You People and Your Damn Routers
Oh, now you’re surprised routers stay hacked for *years*? Years! Like, plural. This isn’t news; it’s a testament to sheer human incompetence. Researchers looked at a bunch of data (because apparently nobody checks their own shit) and found tens of thousands of routers still spewing malware long after initial compromise. We’re talking Mirai botnet leftovers, VPN exploits… the usual garbage.
The problem? People don’t patch. They don’t change default passwords. They buy cheap crap from vendors who *stop* supporting the devices faster than you can say “security vulnerability.” And ISPs…don’t even get me started on those clowns. They just keep selling bandwidth to compromised boxes, happily ignoring the festering mess they’re enabling.

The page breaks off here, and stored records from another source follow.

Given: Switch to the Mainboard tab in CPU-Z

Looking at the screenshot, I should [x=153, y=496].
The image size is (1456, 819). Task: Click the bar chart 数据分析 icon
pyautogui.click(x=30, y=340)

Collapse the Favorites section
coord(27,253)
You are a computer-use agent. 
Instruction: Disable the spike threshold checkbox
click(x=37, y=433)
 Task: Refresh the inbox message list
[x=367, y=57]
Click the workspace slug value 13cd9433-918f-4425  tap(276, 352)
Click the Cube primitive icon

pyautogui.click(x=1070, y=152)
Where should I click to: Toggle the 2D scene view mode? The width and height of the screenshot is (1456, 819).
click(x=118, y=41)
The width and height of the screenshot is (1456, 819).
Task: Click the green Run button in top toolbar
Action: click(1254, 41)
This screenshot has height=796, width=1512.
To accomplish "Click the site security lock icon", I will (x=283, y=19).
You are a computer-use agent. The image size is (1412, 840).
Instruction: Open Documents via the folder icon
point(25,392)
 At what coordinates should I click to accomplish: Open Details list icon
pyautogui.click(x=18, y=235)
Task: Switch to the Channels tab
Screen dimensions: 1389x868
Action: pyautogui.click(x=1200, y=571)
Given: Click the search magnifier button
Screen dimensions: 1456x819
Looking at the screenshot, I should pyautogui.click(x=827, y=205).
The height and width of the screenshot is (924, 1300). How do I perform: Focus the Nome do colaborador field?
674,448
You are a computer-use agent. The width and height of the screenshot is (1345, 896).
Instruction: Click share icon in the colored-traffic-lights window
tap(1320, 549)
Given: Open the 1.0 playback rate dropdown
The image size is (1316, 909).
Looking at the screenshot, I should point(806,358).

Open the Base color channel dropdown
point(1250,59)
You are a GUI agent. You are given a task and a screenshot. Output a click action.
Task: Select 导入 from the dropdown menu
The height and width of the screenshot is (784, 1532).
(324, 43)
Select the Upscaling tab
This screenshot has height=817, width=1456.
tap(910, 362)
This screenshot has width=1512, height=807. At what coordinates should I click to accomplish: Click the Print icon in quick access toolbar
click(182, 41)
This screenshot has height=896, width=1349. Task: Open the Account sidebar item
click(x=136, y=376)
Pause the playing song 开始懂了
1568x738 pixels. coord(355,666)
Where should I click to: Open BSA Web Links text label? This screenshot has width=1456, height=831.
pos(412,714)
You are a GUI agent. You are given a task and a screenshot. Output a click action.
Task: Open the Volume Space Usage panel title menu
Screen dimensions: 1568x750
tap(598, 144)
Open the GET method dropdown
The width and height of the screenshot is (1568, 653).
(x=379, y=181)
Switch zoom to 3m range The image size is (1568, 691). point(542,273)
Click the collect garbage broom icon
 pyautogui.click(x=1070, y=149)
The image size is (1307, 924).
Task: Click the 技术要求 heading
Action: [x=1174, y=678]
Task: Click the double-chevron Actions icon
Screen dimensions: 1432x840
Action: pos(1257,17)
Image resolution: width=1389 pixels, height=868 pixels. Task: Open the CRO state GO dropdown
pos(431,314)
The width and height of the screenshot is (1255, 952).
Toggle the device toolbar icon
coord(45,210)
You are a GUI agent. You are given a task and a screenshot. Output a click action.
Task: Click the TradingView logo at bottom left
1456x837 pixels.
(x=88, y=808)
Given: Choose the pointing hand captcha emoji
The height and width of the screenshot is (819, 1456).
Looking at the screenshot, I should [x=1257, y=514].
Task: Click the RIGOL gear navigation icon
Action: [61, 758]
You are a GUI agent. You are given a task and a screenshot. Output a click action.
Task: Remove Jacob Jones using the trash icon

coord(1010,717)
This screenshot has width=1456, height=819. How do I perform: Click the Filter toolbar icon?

This isn’t some sophisticated attack; it’s basic hygiene failures repeated ad nauseam. It creates a massive distributed network of zombie routers used for DDoS attacks, crypto mining, and who knows what else. And guess who pays? Everyone. Except the idiots leaving their backdoors wide open, apparently.
The researchers suggest better detection methods and more ISP involvement. Fantastic. More meetings, more reports, more hand-wringing while the internet burns. Honestly, just unplug your router and use carrier pigeons. It’d be safer.
Look, I once had to deal with a user who hadn’t updated their firmware since 2012. 2012! When I asked why, they said “It works fine.” Fine for *who*, exactly? The botnet operators? I swear, sometimes I think humanity is actively trying to destroy itself.